Vous pouvez acheter vins de France et d’ailleurs dans les chaînes de supermarché comme « April Gourmet » ou « Jenny Lou », qui procurent aux expatriés des biens de première nécessité comme beurre, crème fraîche ou pain, très difficiles à trouver ailleurs. Pour ma part, je commande sur un groupe « WeChat », nommé Ziko, mis en place par d’ingénieux Français à Shanghai, qui proposent des ventes quotidiennes de produits pour la plupart français, moutarde, confit de canard, etc… Et aussi d’excellents vins, français ou autres.
Santé !
FB
Très très intéressant . Du coup je me demande si la façon de boire en Chine ne se rapproche pas un peu de la façon de boire dans les banquets des grecs et des romains . Où l’on buvait jusqu à plus soif en trinquant ( aux dieux , aux convives de prestige … ) jusqu à rouler sous la table ( le lit en l’occurrence ) .

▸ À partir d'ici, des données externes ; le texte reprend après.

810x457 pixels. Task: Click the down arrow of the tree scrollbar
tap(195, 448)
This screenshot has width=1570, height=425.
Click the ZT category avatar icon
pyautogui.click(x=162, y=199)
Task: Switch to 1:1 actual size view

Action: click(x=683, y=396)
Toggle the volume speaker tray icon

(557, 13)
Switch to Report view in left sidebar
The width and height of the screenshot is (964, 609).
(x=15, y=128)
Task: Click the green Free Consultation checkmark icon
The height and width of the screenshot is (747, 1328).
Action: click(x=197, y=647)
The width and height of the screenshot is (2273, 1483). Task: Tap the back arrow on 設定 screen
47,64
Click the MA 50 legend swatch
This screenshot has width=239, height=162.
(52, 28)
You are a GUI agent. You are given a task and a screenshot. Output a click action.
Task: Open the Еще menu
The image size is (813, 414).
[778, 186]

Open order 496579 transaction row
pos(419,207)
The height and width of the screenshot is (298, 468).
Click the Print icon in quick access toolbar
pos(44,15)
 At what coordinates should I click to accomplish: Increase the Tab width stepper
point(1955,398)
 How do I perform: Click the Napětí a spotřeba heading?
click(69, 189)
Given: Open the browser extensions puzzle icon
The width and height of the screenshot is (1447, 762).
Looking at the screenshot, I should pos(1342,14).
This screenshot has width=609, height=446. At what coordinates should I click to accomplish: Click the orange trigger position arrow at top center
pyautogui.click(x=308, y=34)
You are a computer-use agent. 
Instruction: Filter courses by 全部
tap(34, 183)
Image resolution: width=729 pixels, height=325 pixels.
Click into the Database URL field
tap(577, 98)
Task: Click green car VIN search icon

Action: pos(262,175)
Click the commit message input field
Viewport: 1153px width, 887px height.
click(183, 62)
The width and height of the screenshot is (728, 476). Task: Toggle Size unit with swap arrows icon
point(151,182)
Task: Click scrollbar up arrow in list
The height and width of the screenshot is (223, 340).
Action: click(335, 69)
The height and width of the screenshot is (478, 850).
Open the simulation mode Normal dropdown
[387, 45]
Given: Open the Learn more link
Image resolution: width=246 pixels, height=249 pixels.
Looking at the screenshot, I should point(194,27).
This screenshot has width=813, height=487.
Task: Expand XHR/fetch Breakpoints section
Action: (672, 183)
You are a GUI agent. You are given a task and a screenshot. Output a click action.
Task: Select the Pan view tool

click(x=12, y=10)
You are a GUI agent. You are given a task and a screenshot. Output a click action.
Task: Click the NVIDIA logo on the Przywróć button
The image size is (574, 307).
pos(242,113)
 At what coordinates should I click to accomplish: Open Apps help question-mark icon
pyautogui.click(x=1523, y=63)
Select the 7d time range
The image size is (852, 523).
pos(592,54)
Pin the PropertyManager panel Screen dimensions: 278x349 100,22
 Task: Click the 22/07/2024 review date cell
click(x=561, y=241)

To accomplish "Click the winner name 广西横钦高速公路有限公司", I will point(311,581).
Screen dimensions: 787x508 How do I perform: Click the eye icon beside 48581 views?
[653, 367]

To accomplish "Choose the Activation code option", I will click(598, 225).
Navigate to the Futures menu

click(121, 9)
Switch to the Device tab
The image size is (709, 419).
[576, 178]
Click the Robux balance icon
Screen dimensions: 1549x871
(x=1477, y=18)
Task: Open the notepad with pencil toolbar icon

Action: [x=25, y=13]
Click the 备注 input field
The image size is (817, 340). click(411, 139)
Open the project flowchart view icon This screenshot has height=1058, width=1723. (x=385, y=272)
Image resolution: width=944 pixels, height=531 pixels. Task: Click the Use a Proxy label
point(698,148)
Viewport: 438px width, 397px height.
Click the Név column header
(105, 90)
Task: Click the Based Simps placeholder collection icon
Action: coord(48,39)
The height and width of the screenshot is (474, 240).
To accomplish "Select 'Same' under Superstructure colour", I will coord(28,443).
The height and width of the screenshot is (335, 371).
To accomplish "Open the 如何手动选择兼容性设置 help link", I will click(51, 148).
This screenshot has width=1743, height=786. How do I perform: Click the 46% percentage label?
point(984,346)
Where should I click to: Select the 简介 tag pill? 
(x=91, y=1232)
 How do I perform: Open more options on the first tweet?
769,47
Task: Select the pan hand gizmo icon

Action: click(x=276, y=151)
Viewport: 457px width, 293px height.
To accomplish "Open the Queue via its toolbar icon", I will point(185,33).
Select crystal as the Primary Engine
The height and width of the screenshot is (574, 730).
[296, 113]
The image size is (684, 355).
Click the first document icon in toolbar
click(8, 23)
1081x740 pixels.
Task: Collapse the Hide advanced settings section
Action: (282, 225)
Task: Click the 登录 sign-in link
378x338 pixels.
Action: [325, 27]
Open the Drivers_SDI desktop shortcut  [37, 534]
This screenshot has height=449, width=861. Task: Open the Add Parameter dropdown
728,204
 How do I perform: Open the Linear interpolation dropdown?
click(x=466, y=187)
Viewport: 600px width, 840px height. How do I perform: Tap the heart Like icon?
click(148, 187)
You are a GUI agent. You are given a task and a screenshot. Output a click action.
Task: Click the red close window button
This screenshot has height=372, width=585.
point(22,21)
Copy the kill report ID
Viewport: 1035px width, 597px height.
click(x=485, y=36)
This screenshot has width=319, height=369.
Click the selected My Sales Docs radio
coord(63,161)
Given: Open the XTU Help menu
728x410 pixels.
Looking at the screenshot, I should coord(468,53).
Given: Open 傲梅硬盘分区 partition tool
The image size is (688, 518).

Oui, c’est un rapprochement très intéressant, la recherche de l’ivresse commune à ces deux civilisations. Merci Patrick !
Intéressant comme tout ce qui concerne la vie quotidienne, en vrai.
Ici, je suis surprise ( en France ) de voir les packs de bière et les bouteilles diverses à proximité des caisses, donc très accessibles, tandis que les eaux de source et eaux minérales sont situées au fond des rayons. Ce n’est pas un progrès, à mon avis.
Amitiés, merci 🙂
Avec plaisir ! Merci pour le commentaire. Amitiés aussi
Merci de ces petites fenêtres que vous ouvrez pour nous sur la vie chinoise. C’est un grand plaisir de vous lire.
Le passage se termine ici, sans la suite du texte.